##### Data under study
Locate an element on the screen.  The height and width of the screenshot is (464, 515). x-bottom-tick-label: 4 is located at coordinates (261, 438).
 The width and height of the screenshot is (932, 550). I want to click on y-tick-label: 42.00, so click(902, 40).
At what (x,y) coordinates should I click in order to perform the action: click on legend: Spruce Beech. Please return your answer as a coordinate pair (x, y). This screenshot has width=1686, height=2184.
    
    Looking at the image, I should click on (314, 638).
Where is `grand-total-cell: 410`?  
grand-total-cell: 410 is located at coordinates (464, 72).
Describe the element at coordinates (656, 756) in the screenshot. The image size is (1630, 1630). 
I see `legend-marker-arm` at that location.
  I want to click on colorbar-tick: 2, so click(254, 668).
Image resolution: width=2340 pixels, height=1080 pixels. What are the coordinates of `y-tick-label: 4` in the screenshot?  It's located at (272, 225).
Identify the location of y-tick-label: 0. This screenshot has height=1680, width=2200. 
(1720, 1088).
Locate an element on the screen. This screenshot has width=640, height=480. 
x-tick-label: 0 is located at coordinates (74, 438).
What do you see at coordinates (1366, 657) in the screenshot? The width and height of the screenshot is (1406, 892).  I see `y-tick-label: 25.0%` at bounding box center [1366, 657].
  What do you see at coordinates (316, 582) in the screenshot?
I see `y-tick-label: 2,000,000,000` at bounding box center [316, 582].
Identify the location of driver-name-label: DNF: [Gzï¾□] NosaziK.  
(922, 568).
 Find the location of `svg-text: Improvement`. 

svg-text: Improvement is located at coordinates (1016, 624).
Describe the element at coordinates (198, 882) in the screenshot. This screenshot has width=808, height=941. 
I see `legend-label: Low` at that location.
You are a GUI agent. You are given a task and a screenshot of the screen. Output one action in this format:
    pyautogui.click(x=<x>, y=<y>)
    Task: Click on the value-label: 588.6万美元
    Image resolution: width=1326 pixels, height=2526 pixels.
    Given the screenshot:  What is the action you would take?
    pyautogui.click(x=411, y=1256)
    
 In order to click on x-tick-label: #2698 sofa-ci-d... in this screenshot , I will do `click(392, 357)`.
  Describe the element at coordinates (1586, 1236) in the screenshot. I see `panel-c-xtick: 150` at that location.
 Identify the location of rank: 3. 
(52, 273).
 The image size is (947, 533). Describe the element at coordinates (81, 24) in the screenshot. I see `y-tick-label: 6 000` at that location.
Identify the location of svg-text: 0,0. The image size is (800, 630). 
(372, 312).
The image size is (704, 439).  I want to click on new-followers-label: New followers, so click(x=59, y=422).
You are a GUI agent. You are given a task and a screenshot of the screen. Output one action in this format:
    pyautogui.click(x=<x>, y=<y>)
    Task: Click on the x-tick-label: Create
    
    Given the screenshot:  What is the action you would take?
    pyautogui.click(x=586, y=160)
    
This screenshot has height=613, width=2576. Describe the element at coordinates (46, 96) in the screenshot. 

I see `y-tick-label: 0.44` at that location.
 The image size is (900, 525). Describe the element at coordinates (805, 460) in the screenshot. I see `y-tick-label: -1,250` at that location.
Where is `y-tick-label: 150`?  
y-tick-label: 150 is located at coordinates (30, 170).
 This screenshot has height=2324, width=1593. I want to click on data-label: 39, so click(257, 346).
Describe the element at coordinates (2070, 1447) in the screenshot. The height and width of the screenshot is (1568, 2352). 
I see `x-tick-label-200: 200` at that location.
##########
◆ **Task goal**
Render the lines above as a Markdown table with the columns "Row" and "Line". Omit blank lines.

◆ **Written response**
| Row | Line |
|---|---|
| 1 | Locate an element on the screen.  The height and width of the screenshot is (464, 515). x-bottom-tick-label: 4 is located at coordinates (261, 438). |
| 2 |  The width and height of the screenshot is (932, 550). I want to click on y-tick-label: 42.00, so click(902, 40). |
| 3 | At what (x,y) coordinates should I click in order to perform the action: click on legend: Spruce Beech. Please return your answer as a coordinate pair (x, y). This screenshot has width=1686, height=2184. |
| 4 |     Looking at the image, I should click on (314, 638). |
| 5 | Where is `grand-total-cell: 410`?   |
| 6 | grand-total-cell: 410 is located at coordinates (464, 72). |
| 7 | Describe the element at coordinates (656, 756) in the screenshot. The image size is (1630, 1630).  |
| 8 | I see `legend-marker-arm` at that location. |
| 9 |   I want to click on colorbar-tick: 2, so click(254, 668). |
| 10 | Image resolution: width=2340 pixels, height=1080 pixels. What are the coordinates of `y-tick-label: 4` in the screenshot?  It's located at (272, 225). |
| 11 | Identify the location of y-tick-label: 0. This screenshot has height=1680, width=2200.  |
| 12 | (1720, 1088). |
| 13 | Locate an element on the screen. This screenshot has width=640, height=480.  |
| 14 | x-tick-label: 0 is located at coordinates (74, 438). |
| 15 | What do you see at coordinates (1366, 657) in the screenshot? The width and height of the screenshot is (1406, 892).  I see `y-tick-label: 25.0%` at bounding box center [1366, 657]. |
| 16 |   What do you see at coordinates (316, 582) in the screenshot? |
| 17 | I see `y-tick-label: 2,000,000,000` at bounding box center [316, 582]. |
| 18 | Identify the location of driver-name-label: DNF: [Gzï¾□] NosaziK.   |
| 19 | (922, 568). |
| 20 |  Find the location of `svg-text: Improvement`.  |
| 21 | svg-text: Improvement is located at coordinates (1016, 624). |
| 22 | Describe the element at coordinates (198, 882) in the screenshot. This screenshot has width=808, height=941.  |
| 23 | I see `legend-label: Low` at that location. |
| 24 | You are a GUI agent. You are given a task and a screenshot of the screen. Output one action in this format: |
| 25 |     pyautogui.click(x=<x>, y=<y>) |
| 26 |     Task: Click on the value-label: 588.6万美元 |
| 27 |     Image resolution: width=1326 pixels, height=2526 pixels. |
| 28 |     Given the screenshot:  What is the action you would take? |
| 29 |     pyautogui.click(x=411, y=1256) |
| 30 |  In order to click on x-tick-label: #2698 sofa-ci-d... in this screenshot , I will do `click(392, 357)`. |
| 31 |   Describe the element at coordinates (1586, 1236) in the screenshot. I see `panel-c-xtick: 150` at that location. |
| 32 |  Identify the location of rank: 3.  |
| 33 | (52, 273). |
| 34 |  The image size is (947, 533). Describe the element at coordinates (81, 24) in the screenshot. I see `y-tick-label: 6 000` at that location. |
| 35 | Identify the location of svg-text: 0,0. The image size is (800, 630).  |
| 36 | (372, 312). |
| 37 | The image size is (704, 439).  I want to click on new-followers-label: New followers, so click(x=59, y=422). |
| 38 | You are a GUI agent. You are given a task and a screenshot of the screen. Output one action in this format: |
| 39 |     pyautogui.click(x=<x>, y=<y>) |
| 40 |     Task: Click on the x-tick-label: Create |
| 41 |     Given the screenshot:  What is the action you would take? |
| 42 |     pyautogui.click(x=586, y=160) |
| 43 | This screenshot has height=613, width=2576. Describe the element at coordinates (46, 96) in the screenshot.  |
| 44 | I see `y-tick-label: 0.44` at that location. |
| 45 |  The image size is (900, 525). Describe the element at coordinates (805, 460) in the screenshot. I see `y-tick-label: -1,250` at that location. |
| 46 | Where is `y-tick-label: 150`?   |
| 47 | y-tick-label: 150 is located at coordinates (30, 170). |
| 48 |  This screenshot has height=2324, width=1593. I want to click on data-label: 39, so click(257, 346). |
| 49 | Describe the element at coordinates (2070, 1447) in the screenshot. The height and width of the screenshot is (1568, 2352).  |
| 50 | I see `x-tick-label-200: 200` at that location. |